■ Task instructions ■
Tell how many lines in the data below contain "computer", using one number as the whole reply.

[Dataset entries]

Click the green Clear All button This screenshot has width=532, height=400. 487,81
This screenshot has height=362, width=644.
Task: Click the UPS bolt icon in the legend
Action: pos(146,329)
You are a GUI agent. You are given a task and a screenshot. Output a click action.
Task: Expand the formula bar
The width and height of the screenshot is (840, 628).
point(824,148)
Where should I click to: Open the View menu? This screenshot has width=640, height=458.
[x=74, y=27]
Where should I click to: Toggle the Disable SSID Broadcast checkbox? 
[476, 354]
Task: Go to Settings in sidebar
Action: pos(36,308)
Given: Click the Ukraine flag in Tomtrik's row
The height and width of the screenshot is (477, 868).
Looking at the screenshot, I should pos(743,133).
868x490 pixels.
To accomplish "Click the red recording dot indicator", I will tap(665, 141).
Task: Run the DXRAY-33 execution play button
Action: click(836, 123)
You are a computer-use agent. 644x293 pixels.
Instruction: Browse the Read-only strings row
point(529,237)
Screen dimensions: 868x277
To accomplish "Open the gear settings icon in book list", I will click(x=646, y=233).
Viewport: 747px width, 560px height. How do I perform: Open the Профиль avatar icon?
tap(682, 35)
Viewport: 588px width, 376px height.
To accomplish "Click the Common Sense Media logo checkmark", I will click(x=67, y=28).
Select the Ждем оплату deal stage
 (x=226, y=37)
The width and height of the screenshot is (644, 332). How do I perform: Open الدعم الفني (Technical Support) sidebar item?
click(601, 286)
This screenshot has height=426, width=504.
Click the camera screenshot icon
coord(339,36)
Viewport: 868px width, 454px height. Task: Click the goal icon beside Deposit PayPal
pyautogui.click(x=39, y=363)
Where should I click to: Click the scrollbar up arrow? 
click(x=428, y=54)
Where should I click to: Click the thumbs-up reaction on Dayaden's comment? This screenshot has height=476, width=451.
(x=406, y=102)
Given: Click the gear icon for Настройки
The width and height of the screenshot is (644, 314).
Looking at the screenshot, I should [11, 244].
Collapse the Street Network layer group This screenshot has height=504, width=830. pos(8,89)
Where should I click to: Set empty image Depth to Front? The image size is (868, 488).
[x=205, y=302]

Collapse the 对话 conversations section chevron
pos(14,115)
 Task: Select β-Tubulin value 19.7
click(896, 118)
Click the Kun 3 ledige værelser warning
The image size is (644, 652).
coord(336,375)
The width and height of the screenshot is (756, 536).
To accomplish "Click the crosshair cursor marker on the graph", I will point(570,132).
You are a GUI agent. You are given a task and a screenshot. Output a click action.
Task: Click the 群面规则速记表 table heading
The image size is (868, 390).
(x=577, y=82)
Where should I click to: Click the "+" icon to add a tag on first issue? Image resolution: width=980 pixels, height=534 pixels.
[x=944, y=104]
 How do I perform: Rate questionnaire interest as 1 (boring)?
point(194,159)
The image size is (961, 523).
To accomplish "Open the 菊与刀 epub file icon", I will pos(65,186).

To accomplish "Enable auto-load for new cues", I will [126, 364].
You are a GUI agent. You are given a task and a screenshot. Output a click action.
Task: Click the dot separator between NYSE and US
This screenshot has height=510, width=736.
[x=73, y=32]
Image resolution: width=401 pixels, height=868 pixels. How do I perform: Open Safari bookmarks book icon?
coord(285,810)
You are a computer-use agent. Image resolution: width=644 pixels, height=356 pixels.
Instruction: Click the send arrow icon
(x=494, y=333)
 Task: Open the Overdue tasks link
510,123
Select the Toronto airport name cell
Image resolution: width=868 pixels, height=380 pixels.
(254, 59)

■ Task answer ■
2